### Work instruction
Copy only what lies from the line containing "Open the 请选择 monitoring period dropdown" through the line containing "Task: Open the Apple menu" in the entries below, keeping both end lines exact and dropping every picture.

[Entries taken from a collection]
=====

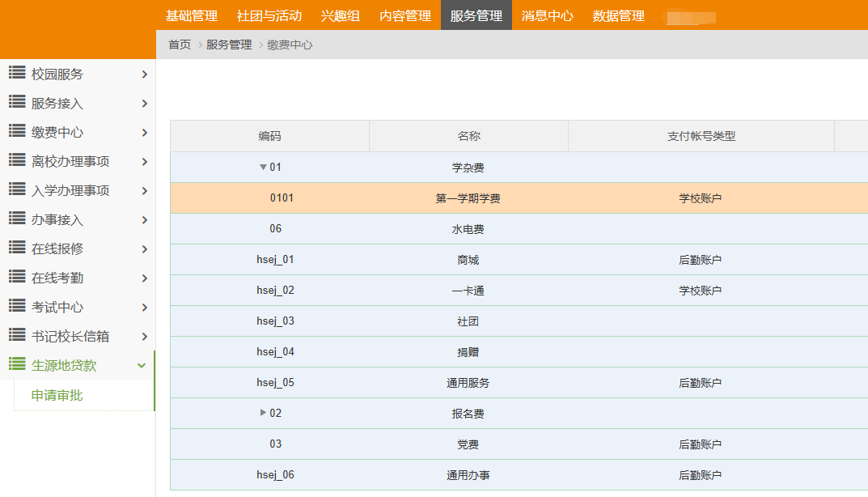
Task: Click the list icon beside 考试中心
Action: point(17,306)
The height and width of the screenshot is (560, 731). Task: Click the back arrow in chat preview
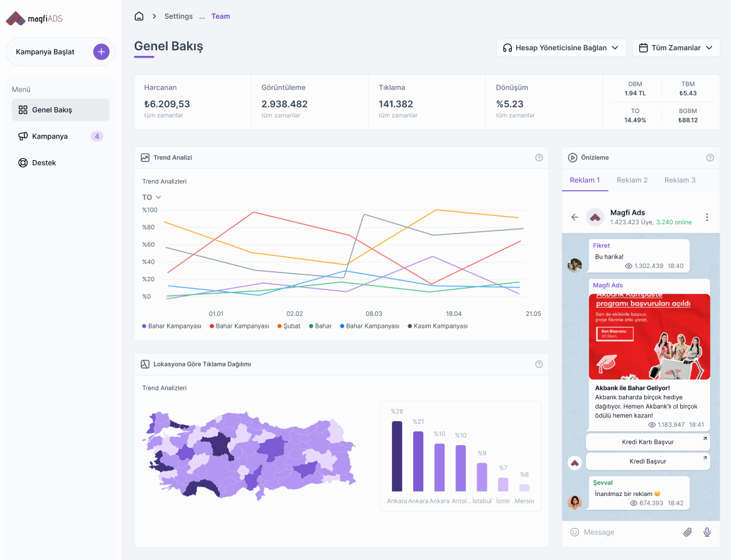(575, 217)
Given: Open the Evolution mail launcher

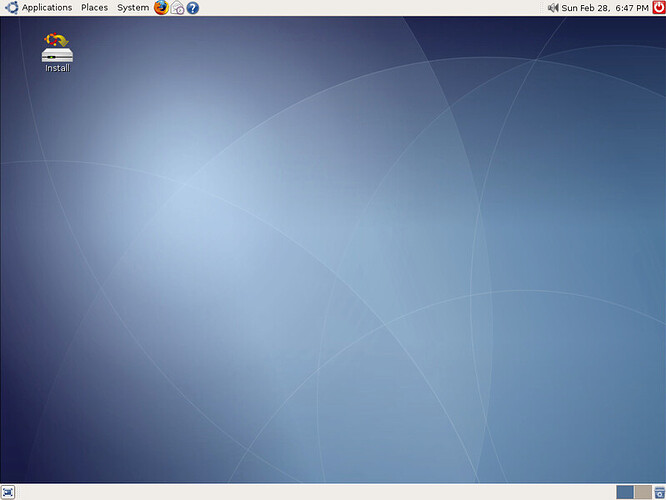Looking at the screenshot, I should (x=177, y=8).
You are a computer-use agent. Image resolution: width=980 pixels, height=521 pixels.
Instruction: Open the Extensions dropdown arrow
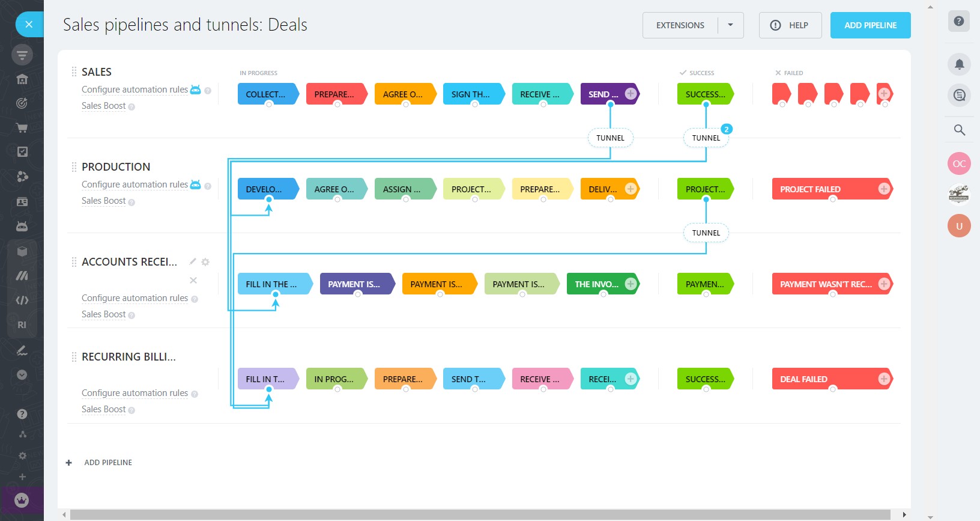[730, 25]
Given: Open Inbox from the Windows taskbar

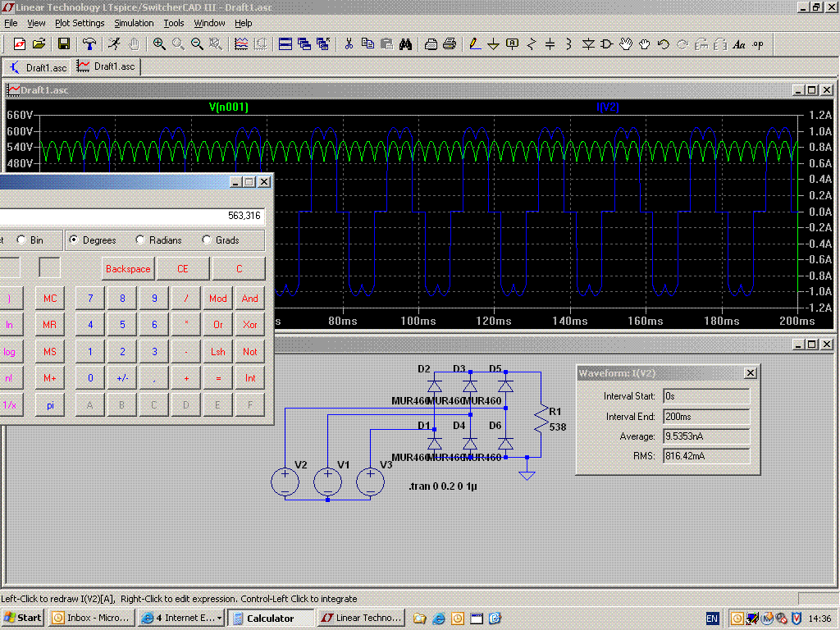Looking at the screenshot, I should pyautogui.click(x=91, y=618).
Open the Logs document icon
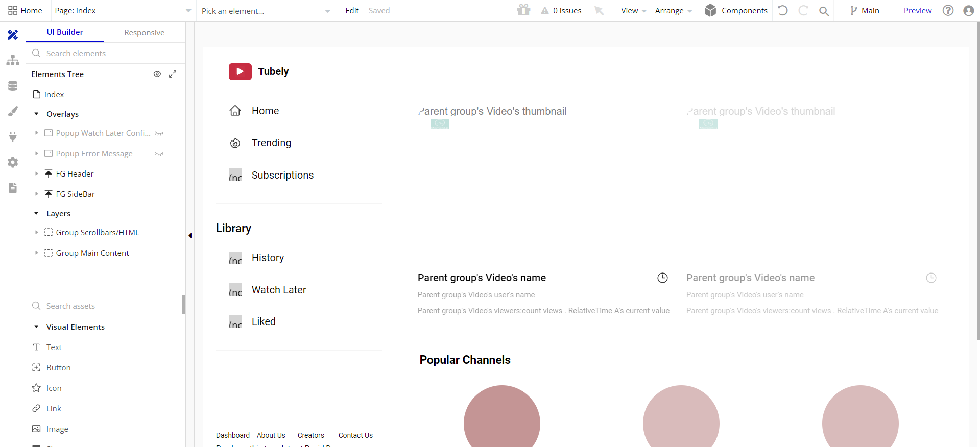980x447 pixels. pyautogui.click(x=13, y=188)
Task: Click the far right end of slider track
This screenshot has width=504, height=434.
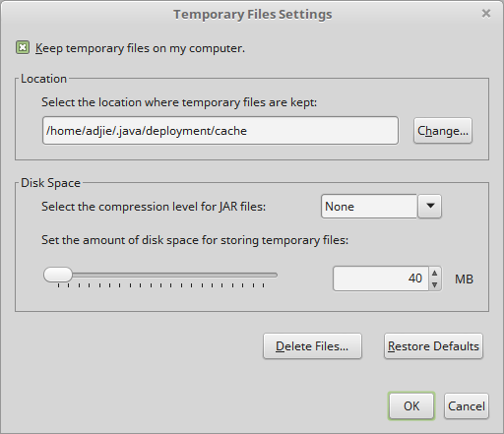Action: click(275, 275)
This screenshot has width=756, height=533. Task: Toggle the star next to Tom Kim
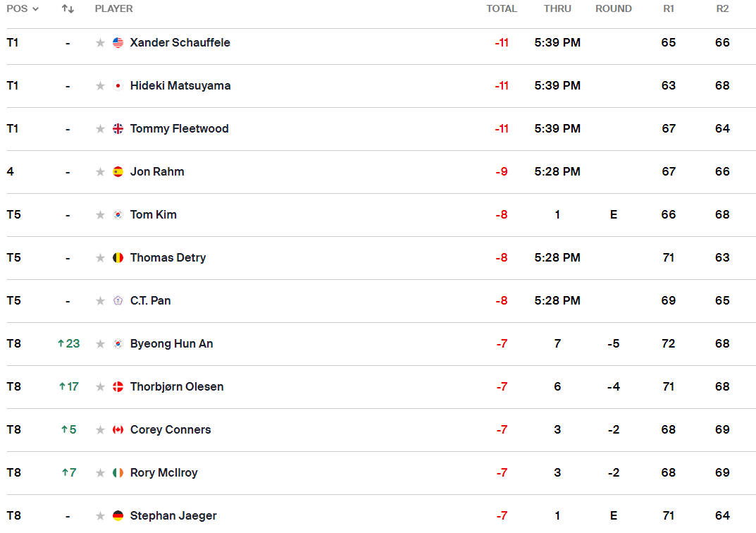point(100,214)
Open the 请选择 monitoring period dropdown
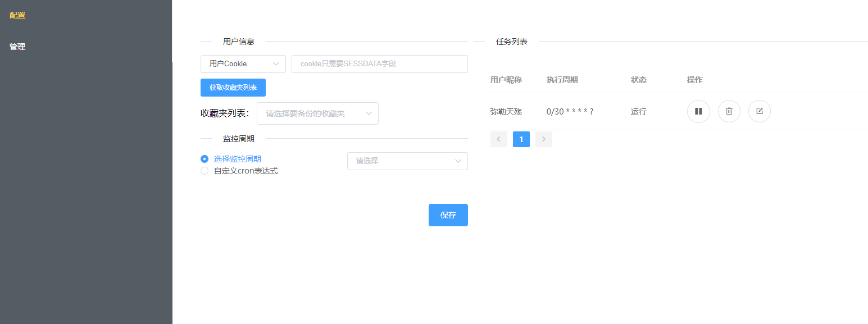 tap(407, 161)
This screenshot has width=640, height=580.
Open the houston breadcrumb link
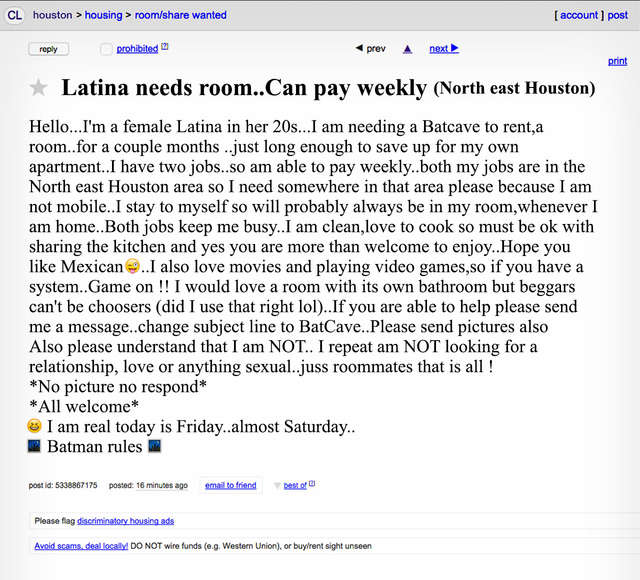52,15
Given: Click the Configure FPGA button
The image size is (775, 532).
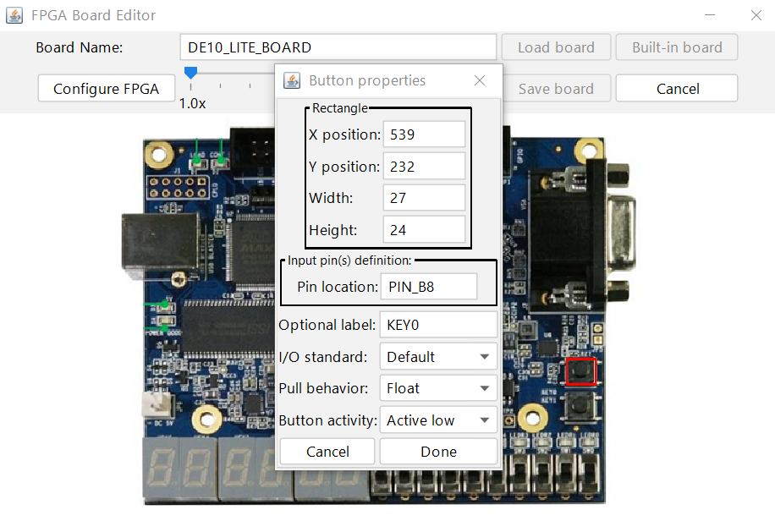Looking at the screenshot, I should click(x=106, y=89).
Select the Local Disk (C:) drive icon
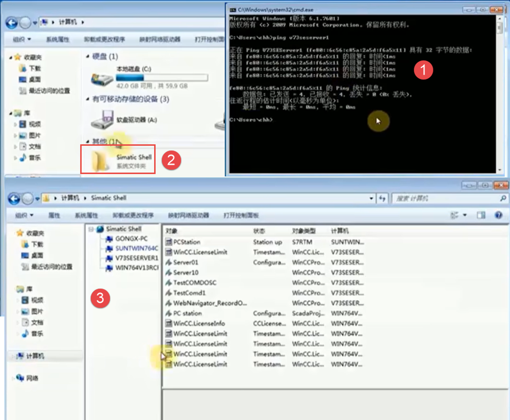 point(102,77)
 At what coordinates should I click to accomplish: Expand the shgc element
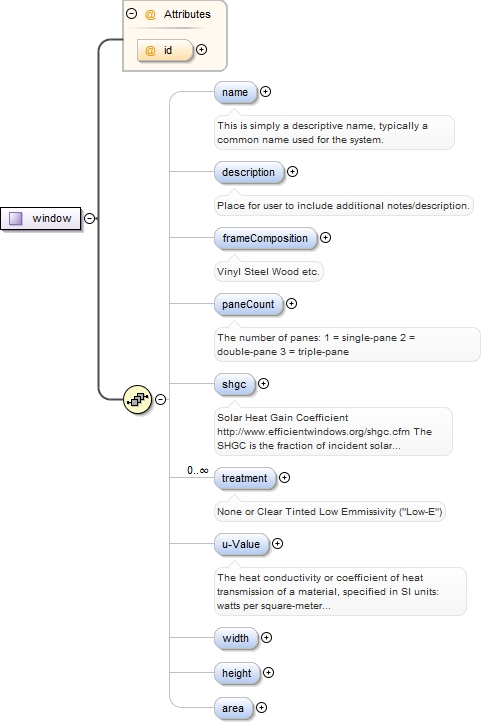click(x=263, y=384)
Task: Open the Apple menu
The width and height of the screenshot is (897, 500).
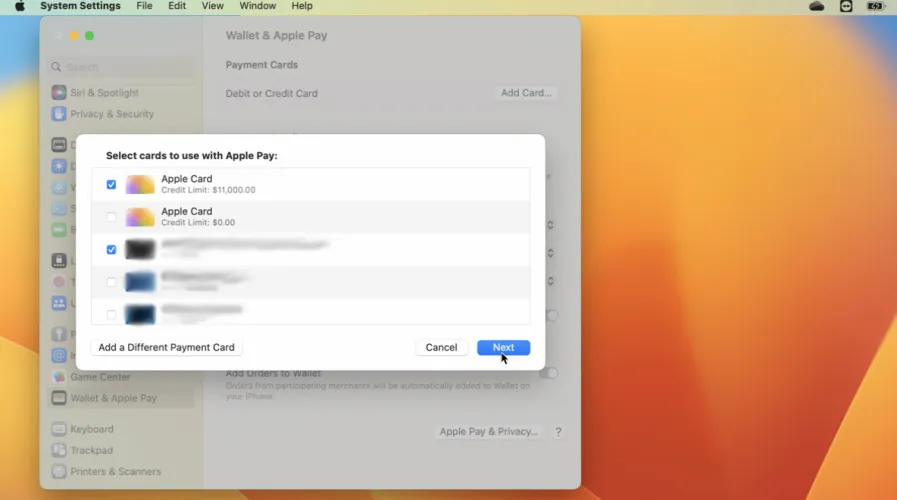Action: [x=19, y=6]
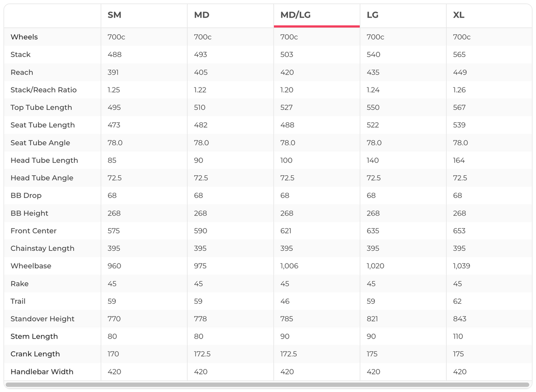Click the Stem Length value 110

coord(458,336)
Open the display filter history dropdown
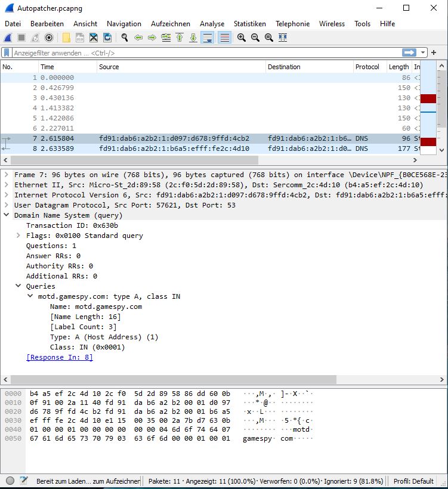This screenshot has width=448, height=489. (423, 52)
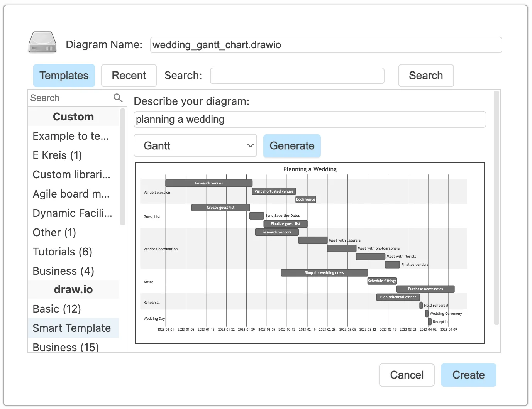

=====

### Response area
Open the 请选择 monitoring period dropdown
 tap(407, 161)
This screenshot has width=640, height=580.
Open the houston breadcrumb link
52,15
Given: Click the Configure FPGA button
The image size is (775, 532).
Looking at the screenshot, I should click(x=106, y=89).
Select the Local Disk (C:) drive icon
 point(102,77)
 At what coordinates should I click to accomplish: Expand the shgc element
click(x=263, y=384)
Task: Open the Apple menu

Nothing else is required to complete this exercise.